30. A poignant but (almost) perfect Mother’s Day

The way they were: Dad and Mum on their wedding day

Love never dies. Dad with Mum. She passed away the next day.

Mother’s Day was especially poignant yesterday. It was the first time my three brothers and I didn’t have a Mum. No cards to send, no flowers. No visit. That was the hardest part. We had no-one to visit. She died on December 21st last year after her struggle with Alzheimer’s finally ended. I wrote about it in earlier posts.

Betty – our mother – will never be forgotten, of course. She was loved by far more people than her sons. But her absence hit home especially hard yesterday. It was (or would have been) her birthday in mid-March and we still sent cards – to my dad – so he knew that we were thinking about him as much as her.

But sending a Mother’s Day card to Dad didn’t feel appropriate, so we let the event pass. I know my brothers went to visit the plaque bearing her name in the church memorial garden which is her final resting place, but I didn’t go. She wouldn’t have wanted me to make the trip from London to Manchester to stare at an inscription. She would have wanted me to spend the time making Mother’s Day special for the other mother in our family – my wife – so that’s what I did.

The logistics of this are not to be sniffed at because ours is a complicated family.

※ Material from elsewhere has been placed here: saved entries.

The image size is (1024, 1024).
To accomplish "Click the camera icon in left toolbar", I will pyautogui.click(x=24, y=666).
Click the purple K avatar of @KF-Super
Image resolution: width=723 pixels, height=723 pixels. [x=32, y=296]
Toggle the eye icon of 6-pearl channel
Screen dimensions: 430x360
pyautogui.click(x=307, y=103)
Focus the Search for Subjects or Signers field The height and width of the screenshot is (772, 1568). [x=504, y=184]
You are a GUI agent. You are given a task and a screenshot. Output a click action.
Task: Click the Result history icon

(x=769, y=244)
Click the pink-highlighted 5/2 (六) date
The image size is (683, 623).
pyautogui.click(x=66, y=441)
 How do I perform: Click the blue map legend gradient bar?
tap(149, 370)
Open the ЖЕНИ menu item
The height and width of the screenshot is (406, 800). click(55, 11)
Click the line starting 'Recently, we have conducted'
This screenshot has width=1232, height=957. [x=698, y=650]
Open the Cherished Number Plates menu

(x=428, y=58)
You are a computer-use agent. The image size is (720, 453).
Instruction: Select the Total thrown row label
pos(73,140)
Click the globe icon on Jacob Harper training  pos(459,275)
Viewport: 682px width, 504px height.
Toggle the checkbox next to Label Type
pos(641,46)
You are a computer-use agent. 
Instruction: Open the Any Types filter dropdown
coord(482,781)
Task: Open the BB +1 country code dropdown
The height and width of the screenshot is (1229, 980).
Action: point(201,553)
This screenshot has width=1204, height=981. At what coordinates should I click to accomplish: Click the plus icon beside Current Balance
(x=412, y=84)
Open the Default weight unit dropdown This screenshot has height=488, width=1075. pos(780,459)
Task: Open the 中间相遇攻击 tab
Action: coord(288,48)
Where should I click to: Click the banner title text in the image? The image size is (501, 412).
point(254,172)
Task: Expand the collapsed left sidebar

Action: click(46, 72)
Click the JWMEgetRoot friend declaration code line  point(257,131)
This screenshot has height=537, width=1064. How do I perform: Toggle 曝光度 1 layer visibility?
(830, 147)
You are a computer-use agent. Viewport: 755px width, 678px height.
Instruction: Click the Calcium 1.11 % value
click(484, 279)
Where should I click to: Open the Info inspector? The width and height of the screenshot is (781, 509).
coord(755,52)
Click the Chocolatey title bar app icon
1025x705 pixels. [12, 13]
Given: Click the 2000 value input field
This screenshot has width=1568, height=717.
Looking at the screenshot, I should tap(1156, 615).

My stepdaughter spends every weekend with her real dad and so it was this weekend. But I wanted Child 1 to be with her Mum on Sunday, and so did her dad, and so I got up early, marinated a chicken in lemon, garlic and rosemary, filled the car with petrol, then set off for the three-hour round-trip to collect her.

We rarely have a sit-down lunch together. The flat’s too small, for one thing, but because Child 2 is more often than not with Her Other Family, it feels like someone is missing from the table.

Not yesterday. I returned home with C1’s overnight bag on my shoulder and a purpose in mind. This was going to be a Double Mother’s Day Celebration. I par-boiled potatoes, peeled carrots and parsnips, washed and sliced some leeks and retrieved a jar of homemade stock from the freezer. Then as the Mother Of Our Children opened their gifts, I cooked.

We sat down for the loveliest Mother’s Day meal ever. Unlike previous years, where I was with my mum and my wife was with hers, we spent this one together. A passing of the generational baton.

My sons – because of their age, and because I never wanted to see my Mum ravaged by Dementia the way she was – never got to know their Gran. But I will make sure I give them what she gave me: love, respect, manners. Family.

I miss my Mum massively, but she’s in a better place than the Hell that had become the last years of her  life because of the disease that took her. All she ever wanted was the best for Her Lads. And yesterday – amongst the many other days – I fulfilled that wish.

Cheers, Mum. If you could see my gorgeous family,  you’d be proud.

The Successful Other Half and our 'achievements!'

Footnote: The day didn’t quite start as perfectly as I’d planned. I got up at 10.50am, two hours after the Mother Of Our Children, who had breakfasted and dressed the boys. She forgive me later. I think!

5 Comments

Filed under Uncategorized

5 responses to “30. A poignant but (almost) perfect Mother’s Day

  1. What a lovely post. My Dad died on 19th Dec the year before having suffered the hell of Alzeimers too. Tough times but glad you have some strong family support behind you. x

  2. What a lovely tribute to your Mum. My Mum died 4 years ago, and by a cruel twist of fate it was Mothers Day the following day. So I spent that first Mother’s day without her in a state of shock. I’m glad you decided to celebrate the day with your family, sounds perfect to me.

  3. Hello 🙂
    I came here via Kate’s listography, I didn’t know much about any of the bands sorry, but I do know about this. I lost my mum to brain cancer earlier this year, so Mother’s Day was strange.
    I am sure your mum would be so proud of all your achievements, and all your efforts to make such a tough day perfect.